[Records supplied Boundary: Start]

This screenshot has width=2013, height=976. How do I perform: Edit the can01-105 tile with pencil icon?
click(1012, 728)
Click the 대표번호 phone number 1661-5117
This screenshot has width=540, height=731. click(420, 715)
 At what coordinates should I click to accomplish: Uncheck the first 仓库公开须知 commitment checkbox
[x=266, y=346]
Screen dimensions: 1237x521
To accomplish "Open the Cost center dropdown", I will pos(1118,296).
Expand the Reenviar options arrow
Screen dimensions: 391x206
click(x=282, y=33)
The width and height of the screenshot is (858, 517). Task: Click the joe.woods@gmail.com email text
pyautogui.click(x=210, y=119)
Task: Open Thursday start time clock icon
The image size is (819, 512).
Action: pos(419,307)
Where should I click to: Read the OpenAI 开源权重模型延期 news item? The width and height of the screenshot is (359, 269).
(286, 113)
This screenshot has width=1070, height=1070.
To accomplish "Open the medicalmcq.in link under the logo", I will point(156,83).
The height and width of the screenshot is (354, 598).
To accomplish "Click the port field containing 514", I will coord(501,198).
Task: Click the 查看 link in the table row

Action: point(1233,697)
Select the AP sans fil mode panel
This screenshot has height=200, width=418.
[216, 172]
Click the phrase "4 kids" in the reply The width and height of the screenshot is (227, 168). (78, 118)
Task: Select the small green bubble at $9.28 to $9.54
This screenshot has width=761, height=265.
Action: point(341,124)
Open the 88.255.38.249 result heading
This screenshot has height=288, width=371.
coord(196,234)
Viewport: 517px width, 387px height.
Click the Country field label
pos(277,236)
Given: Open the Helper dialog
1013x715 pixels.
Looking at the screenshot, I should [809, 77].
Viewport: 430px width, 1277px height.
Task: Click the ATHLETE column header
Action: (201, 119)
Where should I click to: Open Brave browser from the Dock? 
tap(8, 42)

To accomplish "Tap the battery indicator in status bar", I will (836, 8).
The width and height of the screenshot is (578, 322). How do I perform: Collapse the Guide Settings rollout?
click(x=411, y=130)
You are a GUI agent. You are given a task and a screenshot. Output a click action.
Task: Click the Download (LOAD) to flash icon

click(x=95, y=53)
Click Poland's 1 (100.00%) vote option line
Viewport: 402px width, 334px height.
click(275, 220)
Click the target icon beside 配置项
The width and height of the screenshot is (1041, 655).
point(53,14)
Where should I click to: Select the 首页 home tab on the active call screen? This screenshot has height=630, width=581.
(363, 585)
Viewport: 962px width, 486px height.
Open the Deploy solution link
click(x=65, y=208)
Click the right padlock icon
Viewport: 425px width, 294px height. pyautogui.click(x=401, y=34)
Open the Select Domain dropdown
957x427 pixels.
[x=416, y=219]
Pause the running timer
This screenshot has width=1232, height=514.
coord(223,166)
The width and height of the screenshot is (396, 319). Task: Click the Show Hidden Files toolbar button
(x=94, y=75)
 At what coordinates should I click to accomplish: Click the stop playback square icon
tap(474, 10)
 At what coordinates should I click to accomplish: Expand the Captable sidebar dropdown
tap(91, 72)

[Records supplied Boundary: End]

# What to do
For this exercise, output the entries above exactly as written.

# Answer box
This screenshot has width=2013, height=976. How do I perform: Edit the can01-105 tile with pencil icon?
click(1012, 728)
Click the 대표번호 phone number 1661-5117
This screenshot has width=540, height=731. click(420, 715)
 At what coordinates should I click to accomplish: Uncheck the first 仓库公开须知 commitment checkbox
[x=266, y=346]
Screen dimensions: 1237x521
To accomplish "Open the Cost center dropdown", I will pos(1118,296).
Expand the Reenviar options arrow
Screen dimensions: 391x206
click(x=282, y=33)
The width and height of the screenshot is (858, 517). Task: Click the joe.woods@gmail.com email text
pyautogui.click(x=210, y=119)
Task: Open Thursday start time clock icon
The image size is (819, 512).
Action: pos(419,307)
Where should I click to: Read the OpenAI 开源权重模型延期 news item? The width and height of the screenshot is (359, 269).
(286, 113)
This screenshot has width=1070, height=1070.
To accomplish "Open the medicalmcq.in link under the logo", I will point(156,83).
The height and width of the screenshot is (354, 598).
To accomplish "Click the port field containing 514", I will coord(501,198).
Task: Click the 查看 link in the table row

Action: point(1233,697)
Select the AP sans fil mode panel
This screenshot has height=200, width=418.
[216, 172]
Click the phrase "4 kids" in the reply The width and height of the screenshot is (227, 168). (78, 118)
Task: Select the small green bubble at $9.28 to $9.54
This screenshot has width=761, height=265.
Action: point(341,124)
Open the 88.255.38.249 result heading
This screenshot has height=288, width=371.
coord(196,234)
Viewport: 517px width, 387px height.
Click the Country field label
pos(277,236)
Given: Open the Helper dialog
1013x715 pixels.
Looking at the screenshot, I should [809, 77].
Viewport: 430px width, 1277px height.
Task: Click the ATHLETE column header
Action: (201, 119)
Where should I click to: Open Brave browser from the Dock? 
tap(8, 42)

To accomplish "Tap the battery indicator in status bar", I will (836, 8).
The width and height of the screenshot is (578, 322). How do I perform: Collapse the Guide Settings rollout?
click(x=411, y=130)
You are a GUI agent. You are given a task and a screenshot. Output a click action.
Task: Click the Download (LOAD) to flash icon

click(x=95, y=53)
Click Poland's 1 (100.00%) vote option line
Viewport: 402px width, 334px height.
click(275, 220)
Click the target icon beside 配置项
The width and height of the screenshot is (1041, 655).
point(53,14)
Where should I click to: Select the 首页 home tab on the active call screen? This screenshot has height=630, width=581.
(363, 585)
Viewport: 962px width, 486px height.
Open the Deploy solution link
click(x=65, y=208)
Click the right padlock icon
Viewport: 425px width, 294px height. pyautogui.click(x=401, y=34)
Open the Select Domain dropdown
957x427 pixels.
[x=416, y=219]
Pause the running timer
This screenshot has width=1232, height=514.
coord(223,166)
The width and height of the screenshot is (396, 319). Task: Click the Show Hidden Files toolbar button
(x=94, y=75)
 At what coordinates should I click to accomplish: Click the stop playback square icon
tap(474, 10)
 At what coordinates should I click to accomplish: Expand the Captable sidebar dropdown
tap(91, 72)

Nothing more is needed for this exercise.